▶ **Record excerpts**:
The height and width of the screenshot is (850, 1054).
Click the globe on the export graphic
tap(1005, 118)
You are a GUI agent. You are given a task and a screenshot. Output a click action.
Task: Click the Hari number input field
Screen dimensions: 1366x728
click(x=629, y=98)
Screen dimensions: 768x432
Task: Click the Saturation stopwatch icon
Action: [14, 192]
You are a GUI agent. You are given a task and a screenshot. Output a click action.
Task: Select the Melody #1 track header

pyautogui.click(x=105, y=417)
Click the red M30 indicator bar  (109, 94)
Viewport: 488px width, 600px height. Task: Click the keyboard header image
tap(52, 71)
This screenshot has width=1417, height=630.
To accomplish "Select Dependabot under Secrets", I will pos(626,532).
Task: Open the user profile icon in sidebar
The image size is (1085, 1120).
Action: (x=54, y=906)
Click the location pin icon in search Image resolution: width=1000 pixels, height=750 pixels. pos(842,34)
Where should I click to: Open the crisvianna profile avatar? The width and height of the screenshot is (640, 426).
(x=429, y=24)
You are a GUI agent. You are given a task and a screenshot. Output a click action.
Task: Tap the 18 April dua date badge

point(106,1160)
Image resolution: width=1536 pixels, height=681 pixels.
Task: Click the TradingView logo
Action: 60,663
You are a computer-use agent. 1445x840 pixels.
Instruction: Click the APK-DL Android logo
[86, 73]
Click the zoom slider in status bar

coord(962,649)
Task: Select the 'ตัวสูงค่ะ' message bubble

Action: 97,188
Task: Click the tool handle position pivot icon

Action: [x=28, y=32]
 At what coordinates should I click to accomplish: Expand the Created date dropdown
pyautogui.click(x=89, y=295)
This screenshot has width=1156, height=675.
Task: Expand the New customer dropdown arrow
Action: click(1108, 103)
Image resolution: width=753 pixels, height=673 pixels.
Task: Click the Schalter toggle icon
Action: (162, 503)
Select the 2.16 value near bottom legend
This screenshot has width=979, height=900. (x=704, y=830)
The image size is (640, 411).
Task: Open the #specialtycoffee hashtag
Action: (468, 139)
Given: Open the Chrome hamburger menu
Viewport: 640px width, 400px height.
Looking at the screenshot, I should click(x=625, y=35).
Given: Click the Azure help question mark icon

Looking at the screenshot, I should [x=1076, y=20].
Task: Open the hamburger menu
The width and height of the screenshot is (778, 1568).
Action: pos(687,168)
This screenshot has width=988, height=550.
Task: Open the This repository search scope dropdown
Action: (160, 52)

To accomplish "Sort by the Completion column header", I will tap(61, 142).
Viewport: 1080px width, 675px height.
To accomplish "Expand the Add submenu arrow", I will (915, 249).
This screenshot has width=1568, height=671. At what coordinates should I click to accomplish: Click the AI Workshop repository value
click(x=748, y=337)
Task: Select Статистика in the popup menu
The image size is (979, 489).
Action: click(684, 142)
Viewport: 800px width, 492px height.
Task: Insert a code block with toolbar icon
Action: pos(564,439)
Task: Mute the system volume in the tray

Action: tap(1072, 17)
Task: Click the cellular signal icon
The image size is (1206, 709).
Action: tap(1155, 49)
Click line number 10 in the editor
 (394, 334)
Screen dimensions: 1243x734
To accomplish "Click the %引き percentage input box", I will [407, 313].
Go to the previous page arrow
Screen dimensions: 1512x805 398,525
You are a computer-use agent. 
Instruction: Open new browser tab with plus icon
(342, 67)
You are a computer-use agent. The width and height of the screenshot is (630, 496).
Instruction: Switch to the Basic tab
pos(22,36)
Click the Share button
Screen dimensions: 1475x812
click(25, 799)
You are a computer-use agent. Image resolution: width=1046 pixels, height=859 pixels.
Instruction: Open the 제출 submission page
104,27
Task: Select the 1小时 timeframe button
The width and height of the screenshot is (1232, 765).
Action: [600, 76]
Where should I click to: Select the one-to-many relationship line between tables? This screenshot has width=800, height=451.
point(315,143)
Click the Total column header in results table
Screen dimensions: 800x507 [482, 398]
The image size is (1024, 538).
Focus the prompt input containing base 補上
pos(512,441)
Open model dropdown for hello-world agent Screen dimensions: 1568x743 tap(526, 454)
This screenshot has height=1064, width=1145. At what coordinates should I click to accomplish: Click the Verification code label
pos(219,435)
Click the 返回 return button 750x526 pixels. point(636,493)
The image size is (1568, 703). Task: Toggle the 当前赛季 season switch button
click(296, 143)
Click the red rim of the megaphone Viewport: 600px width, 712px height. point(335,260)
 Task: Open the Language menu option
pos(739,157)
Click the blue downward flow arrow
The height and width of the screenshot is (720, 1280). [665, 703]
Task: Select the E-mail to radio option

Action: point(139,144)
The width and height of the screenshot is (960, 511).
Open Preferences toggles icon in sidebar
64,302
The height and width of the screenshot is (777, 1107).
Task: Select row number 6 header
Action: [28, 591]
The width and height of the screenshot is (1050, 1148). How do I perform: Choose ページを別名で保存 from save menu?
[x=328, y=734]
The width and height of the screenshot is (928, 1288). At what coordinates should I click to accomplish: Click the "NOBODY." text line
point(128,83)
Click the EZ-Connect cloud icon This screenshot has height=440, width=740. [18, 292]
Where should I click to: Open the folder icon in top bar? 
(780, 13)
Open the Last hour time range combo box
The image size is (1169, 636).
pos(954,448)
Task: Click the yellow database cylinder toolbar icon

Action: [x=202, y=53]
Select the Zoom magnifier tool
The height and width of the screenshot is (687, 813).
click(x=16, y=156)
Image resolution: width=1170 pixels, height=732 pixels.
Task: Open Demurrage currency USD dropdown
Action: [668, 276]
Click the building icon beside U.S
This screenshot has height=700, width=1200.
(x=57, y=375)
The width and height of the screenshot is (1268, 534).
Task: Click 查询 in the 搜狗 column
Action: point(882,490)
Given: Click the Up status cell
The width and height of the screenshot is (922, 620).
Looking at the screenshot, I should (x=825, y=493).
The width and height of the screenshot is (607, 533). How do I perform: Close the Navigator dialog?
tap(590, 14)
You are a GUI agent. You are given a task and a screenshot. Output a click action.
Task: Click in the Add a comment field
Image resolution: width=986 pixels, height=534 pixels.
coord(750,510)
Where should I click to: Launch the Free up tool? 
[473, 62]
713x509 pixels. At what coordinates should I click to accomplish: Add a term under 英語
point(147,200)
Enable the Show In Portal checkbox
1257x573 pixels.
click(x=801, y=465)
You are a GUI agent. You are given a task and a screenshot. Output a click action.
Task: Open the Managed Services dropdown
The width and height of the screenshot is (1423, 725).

▶ **What to produce**: Both the line containing "Task: Open the Language menu option" and the line containing "Click the EZ-Connect" belong in the answer. Print them and every line above that falls between them exactly, and no others.

▶ **Solution below**:
 Task: Open the Language menu option
pos(739,157)
Click the blue downward flow arrow
The height and width of the screenshot is (720, 1280). [665, 703]
Task: Select the E-mail to radio option

Action: point(139,144)
The width and height of the screenshot is (960, 511).
Open Preferences toggles icon in sidebar
64,302
The height and width of the screenshot is (777, 1107).
Task: Select row number 6 header
Action: [28, 591]
The width and height of the screenshot is (1050, 1148). How do I perform: Choose ページを別名で保存 from save menu?
[x=328, y=734]
The width and height of the screenshot is (928, 1288). At what coordinates should I click to accomplish: Click the "NOBODY." text line
point(128,83)
Click the EZ-Connect cloud icon This screenshot has height=440, width=740. [18, 292]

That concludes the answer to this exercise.